[Stored data]
◇ ◇ ◇

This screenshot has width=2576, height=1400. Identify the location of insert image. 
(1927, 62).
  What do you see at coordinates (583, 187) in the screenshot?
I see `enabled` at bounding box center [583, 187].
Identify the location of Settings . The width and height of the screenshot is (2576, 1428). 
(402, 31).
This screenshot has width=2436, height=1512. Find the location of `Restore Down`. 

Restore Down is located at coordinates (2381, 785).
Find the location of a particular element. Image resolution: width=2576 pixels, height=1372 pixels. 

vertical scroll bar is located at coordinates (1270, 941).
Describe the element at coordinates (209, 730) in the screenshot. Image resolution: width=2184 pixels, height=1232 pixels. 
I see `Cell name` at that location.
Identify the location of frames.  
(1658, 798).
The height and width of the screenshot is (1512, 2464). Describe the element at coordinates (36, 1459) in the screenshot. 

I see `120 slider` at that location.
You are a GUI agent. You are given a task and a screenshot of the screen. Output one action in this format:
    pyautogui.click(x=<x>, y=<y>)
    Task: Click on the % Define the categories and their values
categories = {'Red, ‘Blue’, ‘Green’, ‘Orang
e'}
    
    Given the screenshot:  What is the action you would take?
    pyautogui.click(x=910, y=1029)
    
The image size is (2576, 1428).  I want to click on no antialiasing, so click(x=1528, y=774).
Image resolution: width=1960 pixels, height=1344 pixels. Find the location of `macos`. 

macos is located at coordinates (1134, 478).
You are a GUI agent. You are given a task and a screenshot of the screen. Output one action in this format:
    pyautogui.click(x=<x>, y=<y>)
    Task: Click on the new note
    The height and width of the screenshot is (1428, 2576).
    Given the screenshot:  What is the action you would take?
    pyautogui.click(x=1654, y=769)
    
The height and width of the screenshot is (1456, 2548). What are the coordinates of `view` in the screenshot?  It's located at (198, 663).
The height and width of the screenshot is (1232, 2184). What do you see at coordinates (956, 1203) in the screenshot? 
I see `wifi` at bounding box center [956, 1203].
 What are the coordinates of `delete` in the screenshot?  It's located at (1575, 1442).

◇ ◇ ◇

> **EXERCISE PROMPT**
Rewrite all of the data above as a JSON list of strings, one string per line, leaving out blank lines.

> **TASK SOLUTION**
[
  "This screenshot has width=2576, height=1400. Identify the location of insert image. ",
  "(1927, 62).",
  "  What do you see at coordinates (583, 187) in the screenshot?",
  "I see `enabled` at bounding box center [583, 187].",
  "Identify the location of Settings . The width and height of the screenshot is (2576, 1428). ",
  "(402, 31).",
  "This screenshot has width=2436, height=1512. Find the location of `Restore Down`. ",
  "Restore Down is located at coordinates (2381, 785).",
  "Find the location of a particular element. Image resolution: width=2576 pixels, height=1372 pixels. ",
  "vertical scroll bar is located at coordinates (1270, 941).",
  "Describe the element at coordinates (209, 730) in the screenshot. Image resolution: width=2184 pixels, height=1232 pixels. ",
  "I see `Cell name` at that location.",
  "Identify the location of frames.  ",
  "(1658, 798).",
  "The height and width of the screenshot is (1512, 2464). Describe the element at coordinates (36, 1459) in the screenshot. ",
  "I see `120 slider` at that location.",
  "You are a GUI agent. You are given a task and a screenshot of the screen. Output one action in this format:",
  "    pyautogui.click(x=<x>, y=<y>)",
  "    Task: Click on the % Define the categories and their values",
  "categories = {'Red, ‘Blue’, ‘Green’, ‘Orang",
  "e'}",
  "    Given the screenshot:  What is the action you would take?",
  "    pyautogui.click(x=910, y=1029)",
  "The image size is (2576, 1428).  I want to click on no antialiasing, so click(x=1528, y=774).",
  "Image resolution: width=1960 pixels, height=1344 pixels. Find the location of `macos`. ",
  "macos is located at coordinates (1134, 478).",
  "You are a GUI agent. You are given a task and a screenshot of the screen. Output one action in this format:",
  "    pyautogui.click(x=<x>, y=<y>)",
  "    Task: Click on the new note",
  "    The height and width of the screenshot is (1428, 2576).",
  "    Given the screenshot:  What is the action you would take?",
  "    pyautogui.click(x=1654, y=769)",
  "The height and width of the screenshot is (1456, 2548). What are the coordinates of `view` in the screenshot?  It's located at (198, 663).",
  "The height and width of the screenshot is (1232, 2184). What do you see at coordinates (956, 1203) in the screenshot? ",
  "I see `wifi` at bounding box center [956, 1203].",
  " What are the coordinates of `delete` in the screenshot?  It's located at (1575, 1442)."
]